WHAT IS BEING ASKED: Retype each entry exactly.

────────────────────────────────────────

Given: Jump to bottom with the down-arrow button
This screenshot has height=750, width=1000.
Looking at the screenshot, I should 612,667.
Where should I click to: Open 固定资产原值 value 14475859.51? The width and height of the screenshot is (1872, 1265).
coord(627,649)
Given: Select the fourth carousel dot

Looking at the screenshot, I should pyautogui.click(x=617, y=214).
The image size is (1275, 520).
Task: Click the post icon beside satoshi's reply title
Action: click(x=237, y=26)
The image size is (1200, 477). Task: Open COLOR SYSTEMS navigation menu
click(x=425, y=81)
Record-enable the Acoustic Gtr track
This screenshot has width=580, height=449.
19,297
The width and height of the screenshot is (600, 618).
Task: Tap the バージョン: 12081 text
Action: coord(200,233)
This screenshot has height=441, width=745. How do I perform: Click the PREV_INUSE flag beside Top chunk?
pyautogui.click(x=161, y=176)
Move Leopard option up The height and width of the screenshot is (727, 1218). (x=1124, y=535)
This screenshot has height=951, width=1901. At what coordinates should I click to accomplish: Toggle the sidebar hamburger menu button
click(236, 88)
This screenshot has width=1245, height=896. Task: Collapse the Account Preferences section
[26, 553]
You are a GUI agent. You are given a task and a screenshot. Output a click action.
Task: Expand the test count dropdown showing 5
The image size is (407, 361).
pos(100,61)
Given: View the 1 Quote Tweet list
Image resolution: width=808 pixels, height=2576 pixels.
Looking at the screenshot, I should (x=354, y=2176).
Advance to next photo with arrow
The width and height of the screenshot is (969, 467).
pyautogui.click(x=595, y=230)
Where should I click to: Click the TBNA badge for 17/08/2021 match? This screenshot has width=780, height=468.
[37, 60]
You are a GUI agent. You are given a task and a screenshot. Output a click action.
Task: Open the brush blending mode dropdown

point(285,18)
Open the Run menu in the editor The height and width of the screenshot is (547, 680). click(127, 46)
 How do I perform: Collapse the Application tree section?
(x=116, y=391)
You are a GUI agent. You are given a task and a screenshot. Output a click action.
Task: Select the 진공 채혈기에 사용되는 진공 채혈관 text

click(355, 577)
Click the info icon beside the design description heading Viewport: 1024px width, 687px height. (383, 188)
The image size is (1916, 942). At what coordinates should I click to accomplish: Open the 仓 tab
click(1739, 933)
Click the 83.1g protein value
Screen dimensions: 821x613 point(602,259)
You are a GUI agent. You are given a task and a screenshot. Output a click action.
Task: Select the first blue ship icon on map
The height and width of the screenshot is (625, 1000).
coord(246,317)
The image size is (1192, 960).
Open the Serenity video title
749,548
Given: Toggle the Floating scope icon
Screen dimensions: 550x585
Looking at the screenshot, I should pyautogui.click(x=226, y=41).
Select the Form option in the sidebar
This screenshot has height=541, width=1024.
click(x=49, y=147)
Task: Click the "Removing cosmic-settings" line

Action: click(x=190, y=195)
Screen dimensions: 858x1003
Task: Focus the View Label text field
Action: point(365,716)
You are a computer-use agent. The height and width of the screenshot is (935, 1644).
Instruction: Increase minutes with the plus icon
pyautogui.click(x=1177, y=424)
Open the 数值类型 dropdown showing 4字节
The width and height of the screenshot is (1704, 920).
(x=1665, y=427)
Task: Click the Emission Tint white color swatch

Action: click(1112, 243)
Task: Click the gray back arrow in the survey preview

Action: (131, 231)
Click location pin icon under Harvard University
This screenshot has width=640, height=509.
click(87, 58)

────────────────────────────────────────

RESULT OF THE TASK:
Given: Jump to bottom with the down-arrow button
This screenshot has height=750, width=1000.
Looking at the screenshot, I should 612,667.
Where should I click to: Open 固定资产原值 value 14475859.51? The width and height of the screenshot is (1872, 1265).
coord(627,649)
Given: Select the fourth carousel dot

Looking at the screenshot, I should pyautogui.click(x=617, y=214).
The image size is (1275, 520).
Task: Click the post icon beside satoshi's reply title
Action: click(x=237, y=26)
The image size is (1200, 477). Task: Open COLOR SYSTEMS navigation menu
click(x=425, y=81)
Record-enable the Acoustic Gtr track
This screenshot has width=580, height=449.
19,297
The width and height of the screenshot is (600, 618).
Task: Tap the バージョン: 12081 text
Action: coord(200,233)
This screenshot has height=441, width=745. How do I perform: Click the PREV_INUSE flag beside Top chunk?
pyautogui.click(x=161, y=176)
Move Leopard option up The height and width of the screenshot is (727, 1218). (x=1124, y=535)
This screenshot has height=951, width=1901. At what coordinates should I click to accomplish: Toggle the sidebar hamburger menu button
click(236, 88)
This screenshot has width=1245, height=896. Task: Collapse the Account Preferences section
[26, 553]
You are a GUI agent. You are given a task and a screenshot. Output a click action.
Task: Expand the test count dropdown showing 5
The image size is (407, 361).
pos(100,61)
Given: View the 1 Quote Tweet list
Image resolution: width=808 pixels, height=2576 pixels.
Looking at the screenshot, I should (x=354, y=2176).
Advance to next photo with arrow
The width and height of the screenshot is (969, 467).
pyautogui.click(x=595, y=230)
Where should I click to: Click the TBNA badge for 17/08/2021 match? This screenshot has width=780, height=468.
[37, 60]
You are a GUI agent. You are given a task and a screenshot. Output a click action.
Task: Open the brush blending mode dropdown

point(285,18)
Open the Run menu in the editor The height and width of the screenshot is (547, 680). click(127, 46)
 How do I perform: Collapse the Application tree section?
(x=116, y=391)
You are a GUI agent. You are given a task and a screenshot. Output a click action.
Task: Select the 진공 채혈기에 사용되는 진공 채혈관 text

click(355, 577)
Click the info icon beside the design description heading Viewport: 1024px width, 687px height. (383, 188)
The image size is (1916, 942). At what coordinates should I click to accomplish: Open the 仓 tab
click(1739, 933)
Click the 83.1g protein value
Screen dimensions: 821x613 point(602,259)
You are a GUI agent. You are given a task and a screenshot. Output a click action.
Task: Select the first blue ship icon on map
The height and width of the screenshot is (625, 1000).
coord(246,317)
The image size is (1192, 960).
Open the Serenity video title
749,548
Given: Toggle the Floating scope icon
Screen dimensions: 550x585
Looking at the screenshot, I should pyautogui.click(x=226, y=41).
Select the Form option in the sidebar
This screenshot has height=541, width=1024.
click(x=49, y=147)
Task: Click the "Removing cosmic-settings" line

Action: click(x=190, y=195)
Screen dimensions: 858x1003
Task: Focus the View Label text field
Action: point(365,716)
You are a computer-use agent. The height and width of the screenshot is (935, 1644).
Instruction: Increase minutes with the plus icon
pyautogui.click(x=1177, y=424)
Open the 数值类型 dropdown showing 4字节
The width and height of the screenshot is (1704, 920).
(x=1665, y=427)
Task: Click the Emission Tint white color swatch

Action: click(1112, 243)
Task: Click the gray back arrow in the survey preview

Action: (131, 231)
Click location pin icon under Harvard University
This screenshot has width=640, height=509.
click(87, 58)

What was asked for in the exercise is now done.